Strauss - Ein Heldenleben and Tod und Verklärung

"Omdat in de cd speler van Roderick Krüsemann de meest recente Naxos cd met werken van Richard Strauss lag, werd de Naxos verdoeking van 'Tod und Verklärung' met die van de Q-disc en die van de Wendel cd vergeleken. In vergelijking met de Wendel persing en de Q-disc was de Naxos uitgave duidelijk rijker aan mooie bassen, hetgeen niet alleen de inleiding maar voornamelijk de enkele tutti wat verderop in het werk ten goede komt.

- Uit 'Mengelberg en zijn tijd', Discotabel, een panel bestaande uit Roderick Krüsemann, Johan Maarsingh, Albert Meurer en Eric Derom.

"The budget-price Naxos label continues to issue superb transfers of historical recordings. Some discs devoted to the Dutch conductor Willem Mengelberg (1871-1951) are especially welcome, for they capture a fluid, exploratory and all-too-often neglected artist at the peak of his powers."

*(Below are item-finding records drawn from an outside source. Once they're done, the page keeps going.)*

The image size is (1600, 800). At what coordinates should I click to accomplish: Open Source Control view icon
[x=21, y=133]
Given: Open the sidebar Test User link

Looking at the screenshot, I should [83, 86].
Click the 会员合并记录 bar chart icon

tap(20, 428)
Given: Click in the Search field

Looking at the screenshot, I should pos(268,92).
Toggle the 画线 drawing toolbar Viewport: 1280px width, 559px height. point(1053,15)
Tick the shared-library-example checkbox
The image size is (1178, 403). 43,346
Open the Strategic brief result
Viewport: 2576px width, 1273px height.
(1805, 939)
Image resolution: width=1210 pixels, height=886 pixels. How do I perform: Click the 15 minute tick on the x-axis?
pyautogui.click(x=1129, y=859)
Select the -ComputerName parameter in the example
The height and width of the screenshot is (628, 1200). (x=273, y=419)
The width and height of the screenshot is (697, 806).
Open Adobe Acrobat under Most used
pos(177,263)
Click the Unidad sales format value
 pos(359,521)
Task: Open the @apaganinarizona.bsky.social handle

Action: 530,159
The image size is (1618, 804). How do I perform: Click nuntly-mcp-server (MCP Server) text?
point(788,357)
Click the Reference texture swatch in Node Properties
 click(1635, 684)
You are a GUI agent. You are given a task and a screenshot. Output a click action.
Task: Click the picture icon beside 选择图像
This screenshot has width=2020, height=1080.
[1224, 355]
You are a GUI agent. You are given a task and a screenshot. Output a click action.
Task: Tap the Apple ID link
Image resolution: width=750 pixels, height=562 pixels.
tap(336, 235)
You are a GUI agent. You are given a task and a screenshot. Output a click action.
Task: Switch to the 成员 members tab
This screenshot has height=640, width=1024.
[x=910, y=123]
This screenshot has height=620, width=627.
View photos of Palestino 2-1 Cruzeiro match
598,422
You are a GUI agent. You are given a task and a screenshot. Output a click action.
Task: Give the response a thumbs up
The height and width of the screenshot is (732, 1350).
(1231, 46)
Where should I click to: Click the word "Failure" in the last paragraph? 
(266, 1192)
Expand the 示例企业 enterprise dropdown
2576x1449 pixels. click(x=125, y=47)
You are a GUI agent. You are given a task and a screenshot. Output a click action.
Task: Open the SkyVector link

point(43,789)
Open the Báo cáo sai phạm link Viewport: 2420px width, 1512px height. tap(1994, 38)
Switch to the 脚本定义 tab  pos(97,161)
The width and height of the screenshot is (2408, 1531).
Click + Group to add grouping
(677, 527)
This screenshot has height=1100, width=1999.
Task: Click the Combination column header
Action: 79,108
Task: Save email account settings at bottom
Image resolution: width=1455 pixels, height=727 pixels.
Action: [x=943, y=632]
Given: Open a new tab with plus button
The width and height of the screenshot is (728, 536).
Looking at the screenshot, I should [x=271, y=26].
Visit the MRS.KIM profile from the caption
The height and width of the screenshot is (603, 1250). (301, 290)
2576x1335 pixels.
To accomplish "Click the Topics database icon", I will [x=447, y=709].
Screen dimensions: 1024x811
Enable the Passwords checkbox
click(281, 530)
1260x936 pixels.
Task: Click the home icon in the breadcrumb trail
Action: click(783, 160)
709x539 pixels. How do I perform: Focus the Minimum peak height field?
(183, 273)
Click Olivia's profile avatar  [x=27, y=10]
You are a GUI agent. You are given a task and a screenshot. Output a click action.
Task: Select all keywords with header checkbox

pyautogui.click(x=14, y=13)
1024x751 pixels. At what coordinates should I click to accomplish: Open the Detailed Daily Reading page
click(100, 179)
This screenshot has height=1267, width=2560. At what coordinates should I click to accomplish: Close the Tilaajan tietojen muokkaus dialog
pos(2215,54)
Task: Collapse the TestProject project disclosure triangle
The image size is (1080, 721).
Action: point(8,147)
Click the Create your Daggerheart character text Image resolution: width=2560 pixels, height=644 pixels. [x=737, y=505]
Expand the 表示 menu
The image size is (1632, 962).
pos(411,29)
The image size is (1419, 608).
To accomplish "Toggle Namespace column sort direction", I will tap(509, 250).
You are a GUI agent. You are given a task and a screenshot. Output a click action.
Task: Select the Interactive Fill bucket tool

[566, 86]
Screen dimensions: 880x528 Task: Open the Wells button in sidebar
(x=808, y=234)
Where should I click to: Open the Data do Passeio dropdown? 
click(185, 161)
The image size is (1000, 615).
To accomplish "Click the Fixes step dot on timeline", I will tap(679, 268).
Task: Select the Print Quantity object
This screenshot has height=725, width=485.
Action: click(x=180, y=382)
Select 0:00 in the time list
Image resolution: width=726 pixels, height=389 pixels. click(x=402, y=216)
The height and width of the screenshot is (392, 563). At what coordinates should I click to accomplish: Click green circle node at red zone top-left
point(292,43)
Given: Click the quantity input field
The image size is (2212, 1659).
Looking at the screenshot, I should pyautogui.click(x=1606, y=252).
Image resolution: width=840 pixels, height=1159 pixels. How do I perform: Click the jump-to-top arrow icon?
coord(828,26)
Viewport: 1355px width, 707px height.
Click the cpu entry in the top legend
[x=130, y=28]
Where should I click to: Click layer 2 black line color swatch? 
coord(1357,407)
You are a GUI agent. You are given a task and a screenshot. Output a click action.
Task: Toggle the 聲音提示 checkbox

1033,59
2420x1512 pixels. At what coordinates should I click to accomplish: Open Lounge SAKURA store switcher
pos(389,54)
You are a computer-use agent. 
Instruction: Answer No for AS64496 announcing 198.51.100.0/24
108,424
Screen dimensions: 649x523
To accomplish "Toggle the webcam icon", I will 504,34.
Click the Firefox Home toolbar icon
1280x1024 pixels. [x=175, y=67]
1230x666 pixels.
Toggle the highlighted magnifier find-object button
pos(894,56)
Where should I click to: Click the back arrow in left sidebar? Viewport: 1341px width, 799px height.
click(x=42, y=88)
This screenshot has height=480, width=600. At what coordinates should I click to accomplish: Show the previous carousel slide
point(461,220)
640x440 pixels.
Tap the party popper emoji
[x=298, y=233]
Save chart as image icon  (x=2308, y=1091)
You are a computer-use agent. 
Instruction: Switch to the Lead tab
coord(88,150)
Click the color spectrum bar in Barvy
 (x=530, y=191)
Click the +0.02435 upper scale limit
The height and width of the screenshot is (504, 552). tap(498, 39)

- Tim Page Washington Post 14 April 2002 (circ. 1.1 million)

"Obert-Thorn's transfer is superior to decent ones on Archive Documents and on the recent Q-Disc 11-CD set, and is the equal of a fine one available from French Mengelberg-maven Hubert Wendel. This Naxos issue should please more listeners, as it gets rid of more noise while losing almost nothing of the performance."

- James. H. North, Fanfare, March/April 2002

"To start with, this 1941 Telefunken recording was one of the finest of the 78-rpm era, not only in performance but also in sound... We have, mirabile dictu, arrived at an age when these audio wizards can give us more than the original 78s did... This Naxos issue should please more listeners, as it gets rid of more noise while losing almost nothing of the performance... Listening to Mengelberg's 1942 recording [of Tod und Verklarung] reminds us what all of the excitement was about."

- James H. North, Fanfare, March/April 2002

"Here is another treasure in Naxos' Historical Series offering superb new transfers of two specialties of Willem Mengelberg and his Concertgebouw orchestra... The Concertgebouw Heldenleben was recorded April 21,1941 by Telefunken on ten 78 rpm sides. It is a more expansive reading than the earlier New York recording...the more reflective moments in 'The Hero's Retreat from the World and Fulfillment' seem particularly poignant. Ferdinand Helman's solo violin is rich with portamento ... Death and Transfiguration is one of Mengelberg's supreme interpretations, reaching a shattering climax with blazing brass. It was recorded in April 1942, a year after Heldenleben ...The Amsterdam recording is outstanding, the use of portamento in the final pages unlike what is heard in any other recorded performance. There are other CDs available of both of these Strauss works. As these new transfers by Mark Obert-Thorn are equal to or superior to any previous issues, and available at budget price, they are highly recommended."

- Robert E. Benson,

"The allegro passages [in Death and Transfiguration ] work up to a fine fury ...and the actual moment when the dying man gives up the ghost allows the important quiet strokes on the tam-tam more prominence than in many modern renditions. What a pity then that the limitations of 1942 recording technology can't begin to capture the orchestral incandescence of the final transfiguring apotheosis--despite a warmly immediate and quite listenable transfer by Mark Obert-Thorn. Mengelberg fans will want this if they don't already have it."